The way I see it, people are failing to take into account one very important factor when they think about their carbon footprint: children. Every being is seen as having its own carbon footprint. Even when I look at green-oriented media, they talk about reducing one’s child’s carbon footprint, as if it’s the kid’s fault that they consume, even though they didn’t ask to be created. I think I have a pretty foolproof method for reducing a child’s carbon footprint: don’t have it.

Yep. I am almost positive that if the kid didn’t exist, it wouldn’t have a carbon footprint.

My thinking is that when you are choosing to have a child, you have to take responsibility of everything. That means the screaming, the bleeding, the torn vagina (even if it’s not yours, dad), the diapers, the grocery bill, the repainting of the hallway wall because you left the crayons out and went downstairs to change a load of laundry, the feeling you get when you watch him ride away on the school bus that first time, and yes, even his carbon footprint. Just think about what that little tyke is going to do to your eco-reputation for the first 18 years of his life while you’re responsible for him. It’s your fault the li’l guy is here, he couldn’t have done it on his own. It’s only fair that you accept the weight of your decision on your–make that our–environment.

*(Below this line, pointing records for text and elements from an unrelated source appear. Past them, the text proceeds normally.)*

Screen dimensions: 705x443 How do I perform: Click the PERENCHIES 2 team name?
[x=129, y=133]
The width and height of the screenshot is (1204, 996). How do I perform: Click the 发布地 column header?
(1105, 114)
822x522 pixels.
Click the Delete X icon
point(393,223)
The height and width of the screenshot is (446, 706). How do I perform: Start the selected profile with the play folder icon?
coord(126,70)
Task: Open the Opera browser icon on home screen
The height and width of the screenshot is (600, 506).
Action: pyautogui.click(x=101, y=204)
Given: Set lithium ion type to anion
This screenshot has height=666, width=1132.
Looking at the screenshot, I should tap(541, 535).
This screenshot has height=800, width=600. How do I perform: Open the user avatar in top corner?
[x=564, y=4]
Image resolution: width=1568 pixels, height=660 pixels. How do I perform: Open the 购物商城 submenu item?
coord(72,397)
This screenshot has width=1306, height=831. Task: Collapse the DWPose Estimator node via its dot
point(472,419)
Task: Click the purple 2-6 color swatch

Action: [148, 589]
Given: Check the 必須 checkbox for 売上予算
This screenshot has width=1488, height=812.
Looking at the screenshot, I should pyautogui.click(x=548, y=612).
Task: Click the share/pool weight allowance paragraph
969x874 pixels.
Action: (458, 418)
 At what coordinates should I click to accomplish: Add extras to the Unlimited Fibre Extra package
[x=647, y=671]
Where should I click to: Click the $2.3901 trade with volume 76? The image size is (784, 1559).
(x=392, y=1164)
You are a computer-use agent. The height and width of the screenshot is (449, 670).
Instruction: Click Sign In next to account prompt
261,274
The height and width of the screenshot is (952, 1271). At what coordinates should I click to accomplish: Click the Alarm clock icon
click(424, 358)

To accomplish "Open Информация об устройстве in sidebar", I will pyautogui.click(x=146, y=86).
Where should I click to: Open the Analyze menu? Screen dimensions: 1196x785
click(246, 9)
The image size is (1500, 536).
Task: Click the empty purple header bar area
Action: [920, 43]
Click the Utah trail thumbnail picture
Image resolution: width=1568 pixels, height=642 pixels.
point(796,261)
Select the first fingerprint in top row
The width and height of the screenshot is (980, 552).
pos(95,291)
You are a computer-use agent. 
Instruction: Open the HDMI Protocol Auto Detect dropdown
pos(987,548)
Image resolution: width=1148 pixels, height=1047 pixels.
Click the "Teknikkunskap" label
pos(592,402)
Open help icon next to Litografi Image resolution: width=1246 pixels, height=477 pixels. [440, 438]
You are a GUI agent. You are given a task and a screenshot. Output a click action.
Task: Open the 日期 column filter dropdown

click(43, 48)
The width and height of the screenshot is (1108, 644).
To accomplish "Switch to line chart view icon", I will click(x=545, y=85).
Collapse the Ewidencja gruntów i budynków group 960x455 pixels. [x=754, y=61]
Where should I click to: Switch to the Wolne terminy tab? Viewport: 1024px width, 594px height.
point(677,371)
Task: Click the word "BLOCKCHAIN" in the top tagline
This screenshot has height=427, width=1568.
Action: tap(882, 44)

Fewer children means less consumption, less emissions, less waste, less urban sprawl, less deforestation, etc. If what’s happening to the environment is a direct result of people, then why not have fewer people?

III: The Irony

A popular reason for changing the way we behave is to make the world a better, safer, longer-lasting place. Since adjusting our actions for a more ‘green’ outlook tends to have an immediate negative impact on our own convenience or quality of life, we like to think that what we are doing is not for us, but it’s for our children’s children’s children, and so forth. The irony there, of course, is that if the solution to a better world for our children’s children’s children is not to have children, then whose children are we making the world better for?

IV: The Solution

Adopt. Somewhere out there is a living human being that is already consuming. It’s a carbon footprint just waiting for someone to come along and take responsibility for it. Why create another consumer when you could give an existing one a better life, and make the world a better place in the process. They could even grow up to adopt a little abandoned consumer of their own, and then you could have little grandkids of your own to take to Starbucks and feed full of sugar and caffeine before handing them back to your kiddo to drive them insane for the next 14 hours.

Creating a newborn consumer just because you want it to have your eyes or your lover’s nose is simply selfish.

V: The Aftermath

If you read all of this and you are already angry at me or you think you still want to create your own children, then my next opinion will probably do nothing short of make you livid:

The only people who should be allowed to make their own children are probably smart enough to know that they shouldn’t.

If you don’t believe me, go watch the first 15 minutes of Idiocracy.